Well, I got the code. Not like when I was a kid - getting a code back then meant I found out which tombstone to shove in Zelda. I noticed the car (which I've had for about a month) wasn't locking the torque converter, and the code reinforced it. The good news is I went in to the dealer where I bought the car (Cambridge VW in Ontario Canada), and within an hour and a half I was on my way to Enterprise rentacarwe'llpickyouup. The extended warranty I bought covers the rental but there will be some sorting out because the job is listed at 9.5 hours but the warranty says it will cover the rental for a day







I was told not to worry about it.
They are sourcing a transmission and will keep me updated.
My biggest beef at this point is having to drive a Grand Prix.


----------



## alaskadub (Feb 8, 2008)

*Re: P0741 and what it means to me (tripwalking)*

Just hope the camshaft takes a dump in the next 20 days. Another VW owner that felt an expensive repair coming on and traded on...go figure.


----------



## tripwalking (Apr 28, 2004)

parts aren't there yet, they have no idea when to expect them.


----------



## badger5 (Nov 17, 2003)

boy am i glad i decided to not get a W8 and to get an S6 V8 car instead.
good luck guys
think you will all need a lot of it


----------



## tripwalking (Apr 28, 2004)

there are two possibilities for the correct part - that's why it's taking so long, I'm told.

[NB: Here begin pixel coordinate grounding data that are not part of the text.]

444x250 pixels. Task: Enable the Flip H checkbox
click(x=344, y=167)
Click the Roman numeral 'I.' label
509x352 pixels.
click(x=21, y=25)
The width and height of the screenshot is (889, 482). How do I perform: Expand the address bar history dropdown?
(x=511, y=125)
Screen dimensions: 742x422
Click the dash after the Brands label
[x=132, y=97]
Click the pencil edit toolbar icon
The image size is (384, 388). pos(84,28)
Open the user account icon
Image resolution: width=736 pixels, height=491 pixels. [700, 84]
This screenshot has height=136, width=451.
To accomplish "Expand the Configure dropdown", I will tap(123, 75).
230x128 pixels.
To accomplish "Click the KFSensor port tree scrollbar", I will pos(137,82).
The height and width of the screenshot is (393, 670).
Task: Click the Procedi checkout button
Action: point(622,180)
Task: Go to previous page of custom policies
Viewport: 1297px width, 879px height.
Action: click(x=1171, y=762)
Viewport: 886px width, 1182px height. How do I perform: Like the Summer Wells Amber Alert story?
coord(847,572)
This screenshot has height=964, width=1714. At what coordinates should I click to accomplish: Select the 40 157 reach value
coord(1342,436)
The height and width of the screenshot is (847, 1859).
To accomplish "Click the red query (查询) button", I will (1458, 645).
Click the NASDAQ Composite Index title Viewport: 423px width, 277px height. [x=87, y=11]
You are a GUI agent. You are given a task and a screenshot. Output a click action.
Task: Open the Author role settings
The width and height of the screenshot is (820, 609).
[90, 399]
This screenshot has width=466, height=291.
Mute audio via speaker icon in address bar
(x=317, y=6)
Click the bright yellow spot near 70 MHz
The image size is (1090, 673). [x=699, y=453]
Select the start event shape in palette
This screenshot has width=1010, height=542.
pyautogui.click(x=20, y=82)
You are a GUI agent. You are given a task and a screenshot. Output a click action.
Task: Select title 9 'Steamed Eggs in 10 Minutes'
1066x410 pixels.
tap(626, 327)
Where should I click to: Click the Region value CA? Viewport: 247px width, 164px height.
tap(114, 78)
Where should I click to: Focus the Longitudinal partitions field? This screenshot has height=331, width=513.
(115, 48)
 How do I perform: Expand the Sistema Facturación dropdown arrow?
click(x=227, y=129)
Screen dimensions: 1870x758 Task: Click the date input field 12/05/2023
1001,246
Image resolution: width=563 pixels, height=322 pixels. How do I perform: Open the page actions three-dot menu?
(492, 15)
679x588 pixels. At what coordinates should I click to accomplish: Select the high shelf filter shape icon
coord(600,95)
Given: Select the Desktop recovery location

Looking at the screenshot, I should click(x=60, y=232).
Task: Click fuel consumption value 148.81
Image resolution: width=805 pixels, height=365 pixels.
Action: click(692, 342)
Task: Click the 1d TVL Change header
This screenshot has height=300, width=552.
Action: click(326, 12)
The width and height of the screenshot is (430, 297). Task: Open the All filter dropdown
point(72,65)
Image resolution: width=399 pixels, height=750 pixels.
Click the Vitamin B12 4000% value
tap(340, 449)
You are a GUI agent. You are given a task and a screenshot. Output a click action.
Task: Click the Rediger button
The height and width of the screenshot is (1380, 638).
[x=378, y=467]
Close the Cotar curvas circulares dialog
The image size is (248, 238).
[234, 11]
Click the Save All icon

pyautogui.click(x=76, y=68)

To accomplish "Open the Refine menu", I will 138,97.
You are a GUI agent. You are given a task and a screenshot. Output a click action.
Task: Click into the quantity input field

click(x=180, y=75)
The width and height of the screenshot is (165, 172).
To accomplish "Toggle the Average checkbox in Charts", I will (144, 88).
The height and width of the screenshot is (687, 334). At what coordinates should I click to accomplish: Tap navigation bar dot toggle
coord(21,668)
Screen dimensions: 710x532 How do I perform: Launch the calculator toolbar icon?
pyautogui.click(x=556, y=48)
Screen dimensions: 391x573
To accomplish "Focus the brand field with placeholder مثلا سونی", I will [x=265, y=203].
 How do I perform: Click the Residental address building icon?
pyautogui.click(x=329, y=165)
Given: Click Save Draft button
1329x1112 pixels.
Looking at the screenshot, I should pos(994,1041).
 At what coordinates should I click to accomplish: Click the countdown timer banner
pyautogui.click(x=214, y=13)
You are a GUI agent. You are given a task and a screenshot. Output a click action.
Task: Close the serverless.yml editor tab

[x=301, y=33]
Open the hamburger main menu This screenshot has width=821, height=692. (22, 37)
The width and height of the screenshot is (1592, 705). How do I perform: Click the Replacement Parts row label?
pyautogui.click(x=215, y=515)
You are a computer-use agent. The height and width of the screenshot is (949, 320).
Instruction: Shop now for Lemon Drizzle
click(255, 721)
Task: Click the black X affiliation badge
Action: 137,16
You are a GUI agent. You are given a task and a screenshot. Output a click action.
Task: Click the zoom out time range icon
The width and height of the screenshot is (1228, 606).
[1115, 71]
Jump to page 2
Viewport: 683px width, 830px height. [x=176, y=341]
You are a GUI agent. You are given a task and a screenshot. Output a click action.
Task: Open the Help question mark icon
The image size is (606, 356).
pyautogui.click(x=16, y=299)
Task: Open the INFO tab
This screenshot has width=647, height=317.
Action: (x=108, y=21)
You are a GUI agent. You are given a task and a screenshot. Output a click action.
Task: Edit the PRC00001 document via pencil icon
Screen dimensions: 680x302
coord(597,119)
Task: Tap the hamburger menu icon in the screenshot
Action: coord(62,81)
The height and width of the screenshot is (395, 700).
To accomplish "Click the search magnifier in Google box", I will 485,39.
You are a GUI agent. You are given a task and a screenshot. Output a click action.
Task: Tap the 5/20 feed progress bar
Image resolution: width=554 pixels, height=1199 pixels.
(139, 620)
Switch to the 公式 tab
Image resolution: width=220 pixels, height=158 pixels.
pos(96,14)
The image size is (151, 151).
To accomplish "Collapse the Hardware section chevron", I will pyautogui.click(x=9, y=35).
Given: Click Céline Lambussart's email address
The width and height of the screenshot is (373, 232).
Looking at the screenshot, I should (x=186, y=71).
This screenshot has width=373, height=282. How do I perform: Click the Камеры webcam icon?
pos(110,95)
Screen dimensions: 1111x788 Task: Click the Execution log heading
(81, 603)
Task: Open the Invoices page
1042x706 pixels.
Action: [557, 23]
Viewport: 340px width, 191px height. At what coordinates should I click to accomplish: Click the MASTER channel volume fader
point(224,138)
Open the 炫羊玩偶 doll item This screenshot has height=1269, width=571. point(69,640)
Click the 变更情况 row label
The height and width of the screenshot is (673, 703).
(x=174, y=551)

VW won't drop the tranny without having both part numbers, in good condition, in hand.


----------



## tripwalking (Apr 28, 2004)

update: warranty dimwits ordered a TC for a non-W8 and it doesn't fit. 
They're sending a brand new VW part for no extra charge, and paying for the rental car until the job is finished.


----------



## tripwalking (Apr 28, 2004)

car is done! they replaced my power mirror switch for free too. 
After a polite letter stating the advantages to all three parties (me, VW, and the warranty people) they decided not to go ahead and do the cam adjusters while the car was apart. Oh well, at least we can say "I suggested so!"


----------